Yes, this is indeed the point. Right now we express properties that a
type class should obey, but there is no compiler assistance to prove
or verify them.
A compiler aware of "properties" can do additional symbolic
manipulation to increase performance. Surely there has been some
research in this area already.
Regards,
John A. De Goes
N-BRAIN, Inc.
The Evolution of Collaboration
http://www.n-brain.net | 877-376-2724 x 101
On Feb 19, 2009, at 3:35 AM, Alberto G. Corona wrote:
2009/2/19 Wolfgang Jeltsch <g9ks1...@acme.softbase.org>
Am Donnerstag, 19. Februar 2009 02:22 schrieb sylvain:
> Haskell is a nice, mature and efficient programming language.
> By its very nature it could also become a nice executable formal
> specification language, provided there is tool support.
Wouldn't it be better to achieve the goals you describe with a
dependently
typed programming language?
But I wonder how a dependent typed language can express certain
properties, for example, the distributive property between the
operation + and * in a ring or simply the fact that show(read x)==x.

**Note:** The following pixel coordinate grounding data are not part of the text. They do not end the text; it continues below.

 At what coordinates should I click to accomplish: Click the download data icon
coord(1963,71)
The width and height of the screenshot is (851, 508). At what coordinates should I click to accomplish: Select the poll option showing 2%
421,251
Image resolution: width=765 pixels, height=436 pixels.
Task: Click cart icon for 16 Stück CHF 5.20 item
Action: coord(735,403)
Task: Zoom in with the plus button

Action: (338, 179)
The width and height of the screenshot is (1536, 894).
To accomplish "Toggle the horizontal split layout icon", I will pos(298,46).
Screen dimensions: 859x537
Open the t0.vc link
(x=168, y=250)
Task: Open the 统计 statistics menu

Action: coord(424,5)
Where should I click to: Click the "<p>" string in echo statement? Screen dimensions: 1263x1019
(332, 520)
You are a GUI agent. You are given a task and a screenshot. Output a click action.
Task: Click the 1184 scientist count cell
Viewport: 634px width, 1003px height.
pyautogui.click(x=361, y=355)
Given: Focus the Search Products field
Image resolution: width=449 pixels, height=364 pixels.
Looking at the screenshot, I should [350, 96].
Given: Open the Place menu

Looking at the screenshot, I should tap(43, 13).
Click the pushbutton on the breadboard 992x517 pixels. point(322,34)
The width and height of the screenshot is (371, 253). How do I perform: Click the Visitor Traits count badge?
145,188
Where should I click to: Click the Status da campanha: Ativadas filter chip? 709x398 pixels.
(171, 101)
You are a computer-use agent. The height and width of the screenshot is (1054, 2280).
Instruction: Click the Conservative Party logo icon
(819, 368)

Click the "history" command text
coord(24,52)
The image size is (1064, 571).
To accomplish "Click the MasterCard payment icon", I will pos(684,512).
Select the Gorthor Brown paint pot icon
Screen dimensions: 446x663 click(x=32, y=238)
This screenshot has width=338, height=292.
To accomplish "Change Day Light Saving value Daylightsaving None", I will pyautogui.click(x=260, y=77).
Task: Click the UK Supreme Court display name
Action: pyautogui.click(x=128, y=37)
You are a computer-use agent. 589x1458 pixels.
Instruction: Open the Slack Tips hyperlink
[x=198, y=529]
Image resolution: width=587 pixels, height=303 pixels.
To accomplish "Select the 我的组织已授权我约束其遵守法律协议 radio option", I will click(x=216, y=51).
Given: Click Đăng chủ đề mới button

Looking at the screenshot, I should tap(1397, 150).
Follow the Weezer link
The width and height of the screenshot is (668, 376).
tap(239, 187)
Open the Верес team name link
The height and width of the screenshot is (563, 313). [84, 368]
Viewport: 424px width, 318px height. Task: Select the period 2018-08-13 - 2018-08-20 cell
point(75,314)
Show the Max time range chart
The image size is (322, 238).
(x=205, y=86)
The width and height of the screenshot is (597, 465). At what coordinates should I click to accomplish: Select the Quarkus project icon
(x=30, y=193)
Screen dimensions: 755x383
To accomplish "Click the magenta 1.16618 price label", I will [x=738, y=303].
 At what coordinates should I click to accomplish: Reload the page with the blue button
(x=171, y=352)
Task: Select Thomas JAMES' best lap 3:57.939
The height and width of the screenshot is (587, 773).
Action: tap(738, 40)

As far as I understand, a dependent type system can restrict the
set of values for wich a function apply, but it can not express
complex relationships between operations. My knowledge on dependent
types is very limited. I would like to be wrong on this.
The point is that permits the automatic checking of such properties
at the class level (or module level) are critical, to make sure that
derived instances agree with that. This would be very good to feel
confident and program at higuer levels of abstraction.